Exercise Problems 3

Case Study: Survey of Students

This is the same data set we considered in Exercise Problems 1. The data is in studentsurvey

Problem 1 What can you say about the relationship between Score and Gender?

Problem 2 What can you say about the relationship between Score and GPA? Find a 95% interval estimate for a student with a GPA of 2.5. Is this an interpolation or an extrapolation?

Problem 3 What can you say about the relationship between Score and Distance? Find a 99% interval estimate for a student who lives 1.5 miles from the school. Is this an interpolation or an extrapolation?

Problem 4 What can you say about the relationship between Score and Age? Find a 90% interval estimate for the mean score of 21 year old students. Is this an interpolation or an extrapolation?

attach(studentsurvey) 

Problem 1 What can you say about the relationship between Score and Gender?
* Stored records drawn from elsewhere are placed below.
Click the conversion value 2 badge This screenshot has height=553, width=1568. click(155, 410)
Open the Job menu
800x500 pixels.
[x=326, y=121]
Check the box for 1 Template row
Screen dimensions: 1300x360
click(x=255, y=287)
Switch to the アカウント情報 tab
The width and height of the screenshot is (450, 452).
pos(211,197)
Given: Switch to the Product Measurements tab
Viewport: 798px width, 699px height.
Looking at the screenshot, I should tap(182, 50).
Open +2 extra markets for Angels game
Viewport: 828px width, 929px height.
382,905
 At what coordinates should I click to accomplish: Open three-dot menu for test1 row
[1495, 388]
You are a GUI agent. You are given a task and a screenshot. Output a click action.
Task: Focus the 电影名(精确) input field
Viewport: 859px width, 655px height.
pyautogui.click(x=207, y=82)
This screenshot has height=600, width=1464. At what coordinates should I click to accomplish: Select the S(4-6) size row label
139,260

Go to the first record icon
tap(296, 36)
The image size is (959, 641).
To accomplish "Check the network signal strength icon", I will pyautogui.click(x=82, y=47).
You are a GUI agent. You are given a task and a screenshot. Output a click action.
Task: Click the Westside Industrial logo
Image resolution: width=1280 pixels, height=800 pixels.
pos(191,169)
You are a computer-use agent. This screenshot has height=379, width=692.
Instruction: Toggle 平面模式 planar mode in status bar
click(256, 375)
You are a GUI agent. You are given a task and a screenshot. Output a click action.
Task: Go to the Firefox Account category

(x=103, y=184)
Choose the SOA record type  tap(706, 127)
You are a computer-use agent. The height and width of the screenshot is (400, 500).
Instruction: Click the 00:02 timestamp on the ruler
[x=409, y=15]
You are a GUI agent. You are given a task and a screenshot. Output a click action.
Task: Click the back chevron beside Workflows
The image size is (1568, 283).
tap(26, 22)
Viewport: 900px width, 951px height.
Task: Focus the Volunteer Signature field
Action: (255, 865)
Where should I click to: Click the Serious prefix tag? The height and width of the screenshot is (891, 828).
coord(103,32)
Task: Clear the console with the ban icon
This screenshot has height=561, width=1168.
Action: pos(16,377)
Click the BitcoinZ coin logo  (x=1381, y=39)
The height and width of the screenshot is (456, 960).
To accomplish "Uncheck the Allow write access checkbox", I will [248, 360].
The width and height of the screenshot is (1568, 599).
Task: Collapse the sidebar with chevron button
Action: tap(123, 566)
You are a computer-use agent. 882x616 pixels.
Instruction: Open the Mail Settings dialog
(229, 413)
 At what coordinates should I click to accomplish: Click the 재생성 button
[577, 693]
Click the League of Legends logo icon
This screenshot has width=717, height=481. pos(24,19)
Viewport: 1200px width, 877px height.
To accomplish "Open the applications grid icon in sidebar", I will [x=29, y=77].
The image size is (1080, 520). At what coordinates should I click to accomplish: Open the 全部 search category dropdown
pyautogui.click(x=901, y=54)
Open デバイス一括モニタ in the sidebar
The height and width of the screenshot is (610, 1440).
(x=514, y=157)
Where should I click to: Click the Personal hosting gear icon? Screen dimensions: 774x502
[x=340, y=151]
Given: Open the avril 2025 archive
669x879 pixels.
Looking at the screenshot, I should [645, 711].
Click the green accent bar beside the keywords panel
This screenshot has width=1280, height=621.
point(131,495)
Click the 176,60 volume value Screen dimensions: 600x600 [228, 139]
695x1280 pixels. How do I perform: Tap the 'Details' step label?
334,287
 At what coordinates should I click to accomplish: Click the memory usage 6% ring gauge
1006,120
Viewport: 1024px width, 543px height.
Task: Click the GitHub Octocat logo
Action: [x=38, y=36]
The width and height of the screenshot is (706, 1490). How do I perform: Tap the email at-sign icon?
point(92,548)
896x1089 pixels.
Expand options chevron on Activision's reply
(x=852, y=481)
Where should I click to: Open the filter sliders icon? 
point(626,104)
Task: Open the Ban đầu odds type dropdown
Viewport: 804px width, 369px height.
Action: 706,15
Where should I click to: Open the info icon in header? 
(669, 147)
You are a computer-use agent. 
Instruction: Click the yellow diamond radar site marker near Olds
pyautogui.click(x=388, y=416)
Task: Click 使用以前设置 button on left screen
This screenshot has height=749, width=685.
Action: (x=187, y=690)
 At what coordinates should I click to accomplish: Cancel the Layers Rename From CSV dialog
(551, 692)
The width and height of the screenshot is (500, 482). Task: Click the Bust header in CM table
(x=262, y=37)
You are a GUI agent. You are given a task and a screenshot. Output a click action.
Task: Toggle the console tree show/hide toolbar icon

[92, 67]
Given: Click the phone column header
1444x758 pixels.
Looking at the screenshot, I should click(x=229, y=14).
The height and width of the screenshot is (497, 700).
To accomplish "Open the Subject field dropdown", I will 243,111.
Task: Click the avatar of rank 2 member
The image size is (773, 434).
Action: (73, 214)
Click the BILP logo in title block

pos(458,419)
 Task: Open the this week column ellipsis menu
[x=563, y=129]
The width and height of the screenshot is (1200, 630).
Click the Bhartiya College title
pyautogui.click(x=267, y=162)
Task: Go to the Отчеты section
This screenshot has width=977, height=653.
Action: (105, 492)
In problem 1 of the Exercise Problems 2 we ran the ANOVA and found a statistically significant difference between the scores of males and females. Because there are just two groups there is no reason to run tukey, but rerunning the same command gives us a 95% confidence interval for the difference in scores:

oneway(Score, Gender) 

## p value of test of equal means: p = 0.0033 
## Smallest sd:  1.7    Largest sd : 2.2 
## A 95% confidence interval for the difference in group means is (0.3, 1.2)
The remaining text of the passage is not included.